If you want to replicate the "adjacent areas" feature of Python LAGRANGE DEC -- that is, only allow ranges in the state space that consist of adjacent areas which are specified in an adjacent areas matrix, which (as Mariana figured out) isn't quite the same thing as the areas_allowed feature -- here is how. 

I have confirmed that this gets the same likelihoods and parameter inferences as a Python Lagrange DEC analysis. 

For now, this only works for non-time-stratified analysis.  If anyone has a pressing need for the time-stratified version of this I can push it higher in my list of revisions.

Modification to example script to exclude non-adjacent ranges from the state space, non-stratified analysis:
=================
# Let's modify the states list to match the adjacency matrix 
# from Mariana's Python LAGRANGE analysis


# area_adjacency': [[1, 1, 1, 0, 1, 0],
#                     [1, 1, 1, 0, 1, 1],
#                     [1, 1, 1, 1, 1, 0],
#                     [0, 0, 1, 1, 1, 0],
#                     [1, 1, 1, 1, 1, 1],
#                     [0, 1, 0, 0, 1, 1]]
#                     

area_adjacency_matrix = matrix(data=
 c(1, 1, 1, 0, 1, 0,
1, 1, 1, 0, 1, 1,
1, 1, 1, 1, 1, 0,
0, 0, 1, 1, 1, 0,
1, 1, 1, 1, 1, 1,
0, 1, 0, 0, 1, 1), nrow=6, ncol=6, byrow=TRUE)

# BioGeoBEARS_run_object$states_list
areas = names(tipranges@df)
states_list = rcpp_areas_list_to_states_list(areas=areas, maxareas=max_range_size, include_null_range=TRUE)
states_list

# Set up list of TRUEs
numstates = length(states_list)
states_to_keep = rep(TRUE, times=numstates)
states_to_keep

# Delete states that are not adjacent in the adjacency matrix
# Skip the first state, if it's null
if ( is.na(states_list[[1]]) || states_list[[1]] == "_" )
{
start_i = 2
} else {
start_i = 1
}

for (i in start_i:length(states_list))
{
areas_in_this_state_range_0based = states_list[[i]]
areas_in_this_state_range_1based = areas_in_this_state_range_0based + 1
adjacent_if_1s = area_adjacency_matrix[areas_in_this_state_range_1based, areas_in_this_state_range_1based]
print(adjacent_if_1s)
if ( length(adjacent_if_1s) == sum(adjacent_if_1s) )
{
states_to_keep[i] = TRUE
} else {
states_to_keep[i] = FALSE
}
}

# Modify the states_list
states_list
states_list[states_to_keep]

states_list = states_list[states_to_keep]

# Put the new states_list into the BioGeoBEARS_run_object
BioGeoBEARS_run_object$states_list = states_list

# For a slow analysis, run once, then set runslow=FALSE to just 
# load the saved result.
runslow = TRUE
resfn = "Mariana_DEC_M1_unconstrained_v1.Rdata"
if (runslow)
    {
    res = bears_optim_run(BioGeoBEARS_run_object)
    res    

    save(res, file=resfn)
    resDEC = res
    } else {
    # Loads to "res"
    load(resfn)
    resDEC = res
    }

=================



Python Lagrange results:
===============
Global ML at root node:
  -lnL = 62.44
  dispersal = 0.01835
  extinction = 2.496e-09
===============

BioGeoBEARS DEC results:
===============
This is the output from optim or optimx.
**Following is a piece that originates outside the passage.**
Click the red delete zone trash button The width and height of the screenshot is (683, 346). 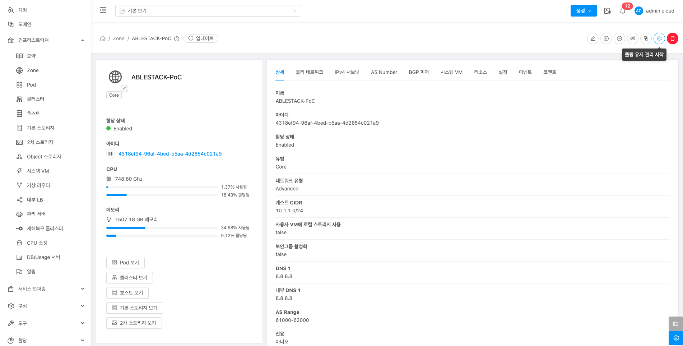[673, 38]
Check the help on those functions to
interpret this output and check for convergence issues:

               p1          p2     value fevals gevals niter convcode  kkt1 kkt2 xtimes
bobyqa 0.01834769 5.66894e-09 -62.43986     32     NA    NA        0 FALSE TRUE  2.021

===============

Cheers!
Nick


PS: Discussion with Mariana below, sans data -- note that Mariana's "M1" model isn't the same idea as the Ree & Smith (2007) or Matzke (2014) M1 models -- Mariana's "M1" is DEC, plus manual dispersal multipliers, plus area_adjacency matrix.




---------- Forwarded message ----------
From: Nick Matzke <mat...@nimbios.org>
Date: Thu, Sep 4, 2014 at 3:38 PM
Subject: Re: [BioGeoBEARS] error in dispersal multipliers and areas allowed matrix
To: Mariana Vasconcellos <mari...@utexas.edu>


Hi Mariana,

I was able to get the same likelihoods and parameter inferences in DEC by manually modifying the states_list to remove non-adjacent states. This strategy won't work for a time-stratified analysis unless I update the code (I've now got it on the list to add an area_adjacency file to replicate this aspect of LAGRANGE, which you've shown isn't quite the same as areas_allowed).  But it works fine for the six standard models with these changes to the script...see zipfile. I'll post the basics to the google group as well.

Cheers!
Nick



On Wed, Sep 3, 2014 at 11:04 AM, Mariana Vasconcellos <mari...@utexas.edu> wrote:
Hi Nick:
Thanks for your reply. I haven’t figure out this yet and I would like to use the DEC M1 in my paper. I was wondering if there is another way to implement the M1 model.
Thank you very much! And, congratulations on your paper!

----------------------
Mariana Mira Vasconcellos
PhD candidate
Ecology, Evolution & Behavior
Integrative Biology
The University of Texas at Austin




On Sep 2, 2014, at 10:52 PM, Nick Matzke <mat...@nimbios.org> wrote:

Hi,

I'm finally getting back to Knoxville tomorrow. Briefly, it might be an optimization issue rather than a difference in the calculations -- the way to check is to force the same parameters in BioGeoBEARS DEC and see if that likelihood matches LAGRANGE DEC.  In other tests I've run the M1 models are the same. 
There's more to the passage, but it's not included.